The ambulance moved slowly through the darkening town and she sat on the seat opposite and looked at him. She would have held his hand, but his hands were beneath the
blankets.

He looked at her, in the electric light of the interior, and groaned, and went on looking at her.

There was no reproach in his look, no dislike – only a look of intense mystification at what was happening to him, and of concentration on the pain inside him. It was a faraway look and an
inward look at one and the same time. If his eyes were saying anything to Miss Roach they were asking her to offer some explanation.

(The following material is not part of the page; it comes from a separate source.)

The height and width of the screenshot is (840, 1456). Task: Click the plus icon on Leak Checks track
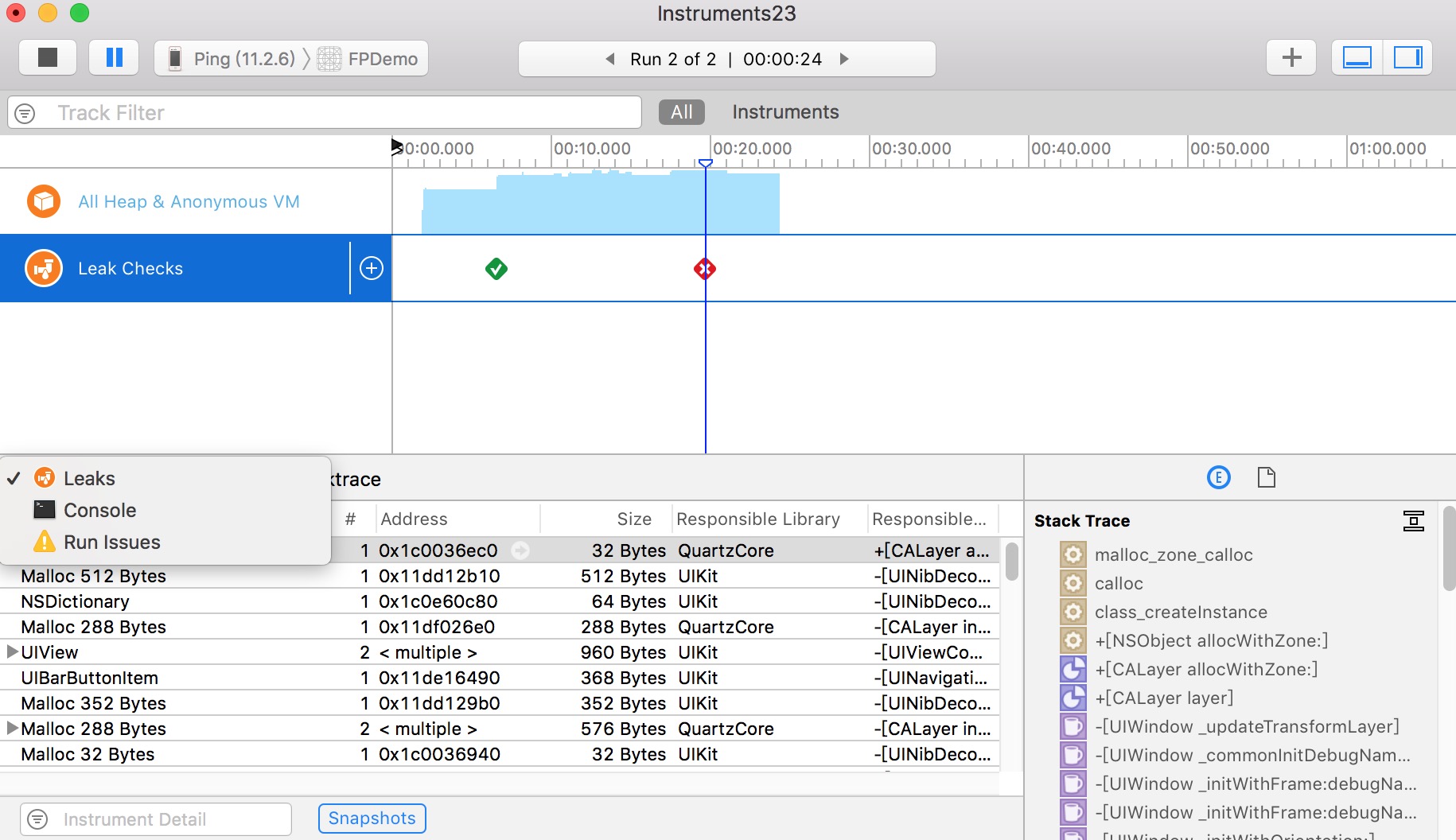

When they got out into the country they began to move faster, and she talked a little to the attendant, who explained that for some medical reason or other morphia could not be given in cases of
this sort . . .

At one time, Mr. Thwaites, still groaning, tried to sit up and look out of the window, as if to find out where they were going, as if it was his business to see where they were going. Then she
took his hand.

‘It’s all right, Mr. Thwaites,’ she said. ‘We’ll soon be there now. It won’t be long. You’ll soon be out of pain.’

And he let her hold his hand, looking into her eyes, and still groaning. But in a more peaceful and resigned way, she thought, or liked to think.